The result has left LB taxpayers with the recklessly thin per capita police level visible on the chart here.

It's been nearly two years since wrote the following:

(Jan. 5, 2017, 4:10 p.m.) -- Overnight shortly before midnight (Jan 4 into Jan. 5), a number of Wrigley residents say they heard gunfire (again), reported it to police (again) and wrote about it on Facebook (again). Some examples:

[Facebook text]

  • Gunshots? I'm on Hill and Magnolia.
  • Heard them too!! A lot actually I'm in mag and 21st.
  • 20th and Chestnut shots fired 7x (listening to police scanner).
  • Yep I knew it.
  • Sounded like that to me.
  • I don't hear the cops. Oh well.
  • Still no sign of cops.. where is the helicopter when you need one!! So scary.
  • I heard them too I heard about five or six gunshots and then there was silence and then one more shot, almost like it was the coup de grace.
  • There goes a siren ??
  • I hope everything's ok and no one is seriously injured.. well hello 2017 ??...
  • asked LBPD about this. [An LBPD PIO told us] LBPD received a call of shots heard in the area of the 1900 block of Chestnut Ave. Officers responded and weren't able to locate any evidence of a shooting.

    We're quite sure that's all true...but we also presume that Wrigley residents didn't hallucinate the gunfire.
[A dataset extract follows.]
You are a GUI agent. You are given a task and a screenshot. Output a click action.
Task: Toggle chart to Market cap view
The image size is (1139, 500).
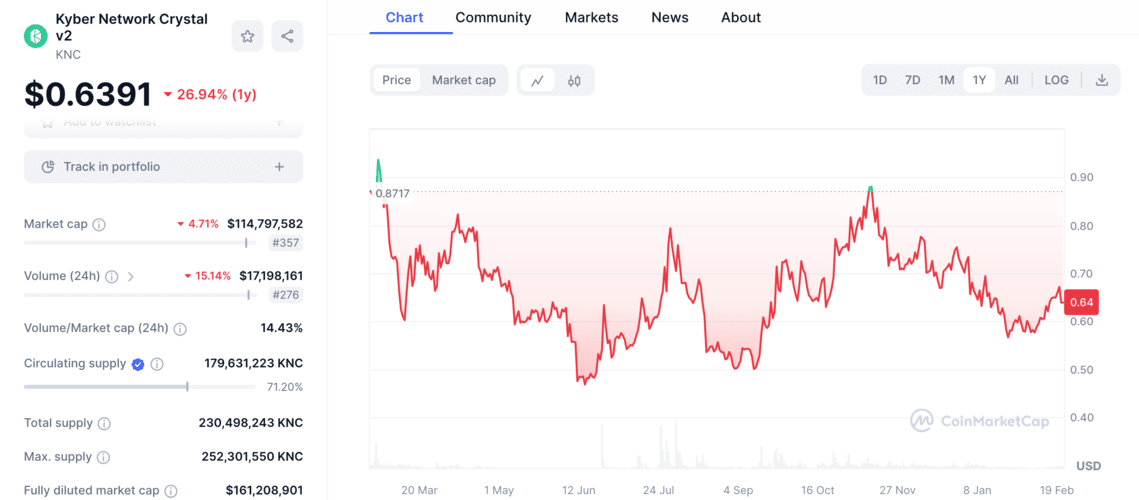[x=463, y=80]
As a result, we assume the shooter(s) likely remains on the street and he can repeat last night's gunfire in the coming days and weeks. ...For this, the Long Beach City Council arguably deserves a share of responsibility for voting in 2012 to erase funding for gunfire location technology that a number of other cities use and LB's Council voted to fund in 2011.

    Within seconds of shots fired, police in cities including San Francisco, Oakland, Chicago and Kansas City see the type of thing displayed below...and the ShotSpotter system can tell the difference between gunfire and fireworks.

    Image source:

    In contrast, Long Beach continues to rely on a primitive method basically unchanged from the previous century. A resident(s) must pick up the phone, call LBPD, report what he/she thinks is gunfire, guesses from where it came, and officers are dispatched to the area to try and find a victim(s), damaged property or bullet casings.

    Why is this happening in Long Beach whose politicians claim to be technologically innovative?

    Amnesia File: ShotSpotter

    On October 4, 2011, the City Council adopted an item by then-Councilman Robert Garcia (joined by Councilmembers O'Donnell, DeLong and Andrews) that allocated oil revenue to fund items including [Oct. 2011 agendizing memo text] "ShotSpotter System: $350,000. The ShotSpotter gunshot detection system would be a valuable tool to assist the Police Department in responding to gun incidents and other types of crime."

    However Long Beach PD never deployed the gunfire location system. Instead, a little over a year later on November 13, 2012, Garcia joined in a 7-0 Council vote (Andrews exited early, DeLong absent for entire meeting) to erase budgeted funding for gunfire location technology.

    The excuse offered at the time was that the $350,000 would be better spent for PD overtime (although only weeks earlier the Council had budgeted a sum supposedly sufficient for LBPD purposes.) Then-LBPD Chief Jim McDonnell also said the $350,000 budgeted from oil money would cover only small portion of the city with ShotSpotter, less than what's needed, for a pilot project.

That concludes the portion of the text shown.